Excerpt from a dataset:
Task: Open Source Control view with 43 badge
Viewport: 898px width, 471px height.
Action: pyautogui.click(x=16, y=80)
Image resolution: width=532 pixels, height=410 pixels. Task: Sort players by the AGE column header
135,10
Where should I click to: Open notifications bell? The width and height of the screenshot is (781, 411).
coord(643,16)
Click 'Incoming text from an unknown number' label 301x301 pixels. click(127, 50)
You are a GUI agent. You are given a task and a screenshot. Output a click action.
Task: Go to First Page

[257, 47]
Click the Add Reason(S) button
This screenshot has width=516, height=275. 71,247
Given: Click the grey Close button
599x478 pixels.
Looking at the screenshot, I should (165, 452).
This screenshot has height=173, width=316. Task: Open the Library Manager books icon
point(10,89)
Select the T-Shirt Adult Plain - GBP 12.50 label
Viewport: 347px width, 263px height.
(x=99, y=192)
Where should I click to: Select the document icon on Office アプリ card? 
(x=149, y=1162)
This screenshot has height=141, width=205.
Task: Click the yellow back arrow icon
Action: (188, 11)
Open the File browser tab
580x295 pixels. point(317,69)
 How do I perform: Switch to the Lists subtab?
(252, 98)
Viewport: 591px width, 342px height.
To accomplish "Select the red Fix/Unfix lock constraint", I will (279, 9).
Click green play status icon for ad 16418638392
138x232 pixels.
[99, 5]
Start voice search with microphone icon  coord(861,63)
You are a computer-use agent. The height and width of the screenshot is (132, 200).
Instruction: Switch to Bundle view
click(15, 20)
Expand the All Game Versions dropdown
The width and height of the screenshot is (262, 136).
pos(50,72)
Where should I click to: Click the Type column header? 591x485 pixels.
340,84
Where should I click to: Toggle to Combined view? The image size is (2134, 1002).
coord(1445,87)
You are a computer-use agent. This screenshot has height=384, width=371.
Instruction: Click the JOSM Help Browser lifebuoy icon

Task brief – Reproduce all of the rows above word for word, with no changes.

Complete response –
Task: Open Source Control view with 43 badge
Viewport: 898px width, 471px height.
Action: pyautogui.click(x=16, y=80)
Image resolution: width=532 pixels, height=410 pixels. Task: Sort players by the AGE column header
135,10
Where should I click to: Open notifications bell? The width and height of the screenshot is (781, 411).
coord(643,16)
Click 'Incoming text from an unknown number' label 301x301 pixels. click(127, 50)
You are a GUI agent. You are given a task and a screenshot. Output a click action.
Task: Go to First Page

[257, 47]
Click the Add Reason(S) button
This screenshot has width=516, height=275. 71,247
Given: Click the grey Close button
599x478 pixels.
Looking at the screenshot, I should (165, 452).
This screenshot has height=173, width=316. Task: Open the Library Manager books icon
point(10,89)
Select the T-Shirt Adult Plain - GBP 12.50 label
Viewport: 347px width, 263px height.
(x=99, y=192)
Where should I click to: Select the document icon on Office アプリ card? 
(x=149, y=1162)
This screenshot has height=141, width=205.
Task: Click the yellow back arrow icon
Action: (188, 11)
Open the File browser tab
580x295 pixels. point(317,69)
 How do I perform: Switch to the Lists subtab?
(252, 98)
Viewport: 591px width, 342px height.
To accomplish "Select the red Fix/Unfix lock constraint", I will (279, 9).
Click green play status icon for ad 16418638392
138x232 pixels.
[99, 5]
Start voice search with microphone icon  coord(861,63)
You are a computer-use agent. The height and width of the screenshot is (132, 200).
Instruction: Switch to Bundle view
click(15, 20)
Expand the All Game Versions dropdown
The width and height of the screenshot is (262, 136).
pos(50,72)
Where should I click to: Click the Type column header? 591x485 pixels.
340,84
Where should I click to: Toggle to Combined view? The image size is (2134, 1002).
coord(1445,87)
You are a computer-use agent. This screenshot has height=384, width=371.
Instruction: Click the JOSM Help Browser lifebuoy icon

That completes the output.